Ripples generated by the stone move outward in concentric circles.
BFS works similarly: starting from a source node, it visits all immediate neighbors (first ripple), then neighbors of neighbors (second ripple), and so on.
Concept
Breadth-First Search (BFS) is a graph traversal algorithm that explores the neighbor nodes first, before moving to the next level neighbors.

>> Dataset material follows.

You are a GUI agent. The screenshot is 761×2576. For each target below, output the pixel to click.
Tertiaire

It uses a Queue (First-In-First-Out) data structure to keep track of nodes to explore.
How it Works
- Enqueue the starting node and mark it as visited.
- While the Queue is not empty:
- Dequeue a node (let's call it current).
- Visit current.
- Enqueue all unvisited neighbors of current and mark them as visited.
Step-by-Step Breakdown
Watch the visualization above:
- Orange (Primary-500) Node: Currently being processed.
- Dark Orange (Primary-300) Nodes: In the Queue (waiting to be visited).
- Emerald (Emerald-500) Nodes: Completely visited.
Legend
Current / Processing
In Queue / Stack
Visited
When to Use
Use BFS when:
- Finding the shortest path in an unweighted graph (e.g., fewest hops to reach a destination).
- Finding all nodes within a certain distance from a source (e.g., friends of friends).
- Level-order traversal of a tree.
When NOT to Use
- Memory Constraints: BFS stores all nodes at the current level, which can be memory-intensive for wide graphs.
- Weighted Graphs: For shortest paths in weighted graphs, use Dijkstra's Algorithm instead.
How to Identify
Problems asking for "shortest path", "least number of steps", or "nearest neighbor" usually imply BFS.
Frequently Asked Questions
Why use a Queue for BFS?
A Queue ensures FIFO (First-In-First-Out) order, which naturally explores all neighbors at the current depth before moving to the next level.
BFS vs DFS traversal?
BFS explores "wide" and finds the shortest path in unweighted graphs. DFS explores "deep" and is often used for topological sorting or connectivity.
Real-world uses of BFS?
Searching in peer-to-peer networks (Gnutella), finding the shortest path on GPS maps, and social network friend suggestions.